14. Mme B..., qui occupait un emploi d'agent social territoriale de 2ème classe, depuis le 1er septembre 2010, afin d'assurer les fonctions d'agent de crèche garderie, a été recrutée à compter du 8 janvier 2014 jusqu'au 11 janvier 2018, dans l'attente du recrutement d'un fonctionnaire, sur le fondement de l'article 3-2 de la loi de la loi du 26 janvier 1984. Toutefois, il ne résulte pas des dispositions précitées de l'article 3-2, lesquelles ne prévoient pas la qualification en contrat à durée indéterminée, que le dernier contrat de cet agent, conclu pour une durée déterminée, doive être requalifié en contrat à durée indéterminée. Dès lors, l'annulation de la décision de non renouvellement de son contrat à durée déterminée, fondée sur un moyen d'erreur de droit énoncé au point 2, n'impliquait pas que la commune du Morne-Rouge propose à Mme B... un contrat à durée indéterminée, mais impliquait seulement, à la date où le tribunal a statué, que Mme B... soit réintégrée dans l'emploi qu'elle occupait dans les conditions antérieures des clauses de son contrat. Par suite, Mme B... est seulement fondée à soutenir que c'est à tort que par le jugement attaqué, le tribunal administratif de la Martinique n'a pas fait droit à ses conclusions présentées à titre principal tendant à ce qu'il soit enjoint à la commune de procéder à sa réintégration dans les conditions antérieures des clauses de son contrat. Par suite, il y a lieu d'annuler l'article 2 du jugement du 13 mai 2019 du tribunal administratif de la Martinique et d'enjoindre à la commune du Morne-Rouge de procéder à sa réintégration dans l'emploi et dans les conditions antérieures des clauses de son contrat dans un délai de trois mois à compter du présent arrêt.

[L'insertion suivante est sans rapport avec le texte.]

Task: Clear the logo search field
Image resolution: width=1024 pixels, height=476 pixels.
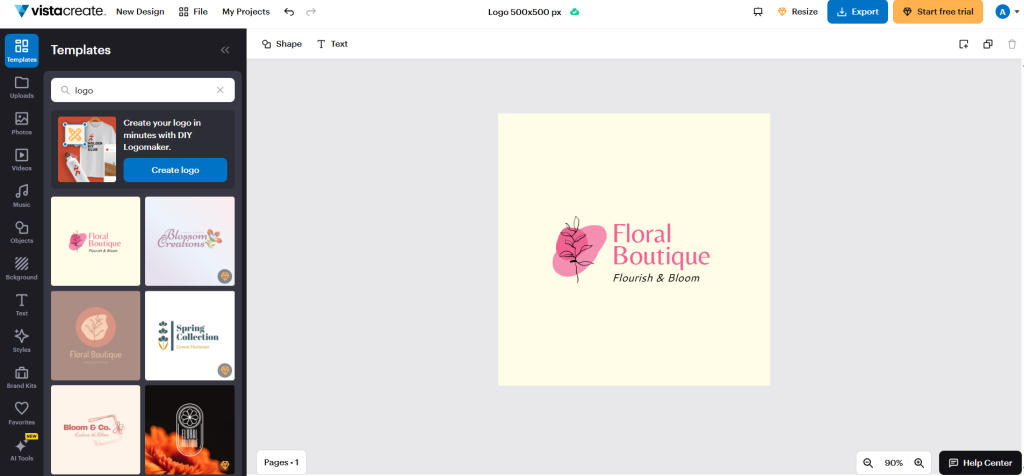Action: pyautogui.click(x=220, y=90)
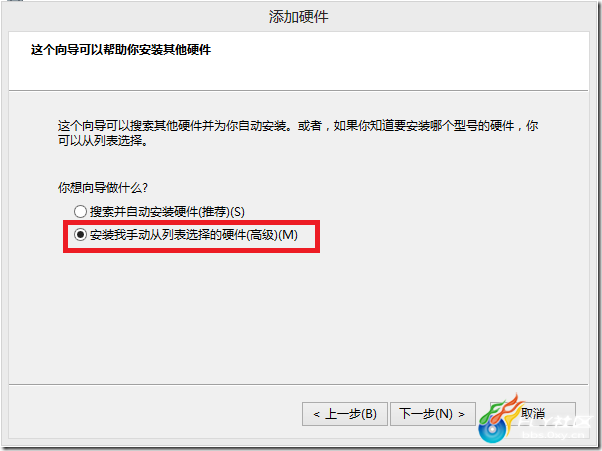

Sur les frais d'instance :
15. Il n'y a pas lieu, dans les circonstances de l'espèce, de faire droit aux conclusions présentées par les parties au titre des dispositions de l'article L. 761-1 du code de justice administrative.
DECIDE
Article 1er : L'article 2 du jugement du 13 mai 2019 du tribunal administratif de la Martinique est annulé.
Article 2 : Il est enjoint à la commune du Morne-Rouge de procéder à la réintégration dans l'emploi et dans les conditions antérieures des clauses du contrat de Mme B... dans le délai de trois mois à compter du présent arrêt.
Article 3 : Le surplus des conclusions de la requête de Mme B... est rejeté.
Article 4 : Les conclusions d'appel présentées par la commune du Morne-Rouge sur le fondement de l'article L. 761-1 du code de justice administrative, sont rejetées.
Article 5 : Le présent arrêt sera notifié à Mme B... et à la commune du Morne-Rouge.
Délibéré après l'audience du 14 juin 2021 à laquelle siégeaient :
M. Didier Artus, président,
Mme Fabienne Zuccarello, présidente-assesseur,
Mme C... A..., première conseillère.
Rendu public par mise à disposition au greffe, le 12 juillet 2021.
La rapporteure,
Déborah A...Le président,
Didier ARTUSLa greffière,
Sylvie HAYET
La République mande et ordonne au ministre de la Transformation et de la Fonction Publiques en ce qui le concerne, et à tous huissiers de justice à ce requis, en ce qui concerne les voies de droit commun contre les parties privées, de pourvoir à l'exécution du présent arrêt.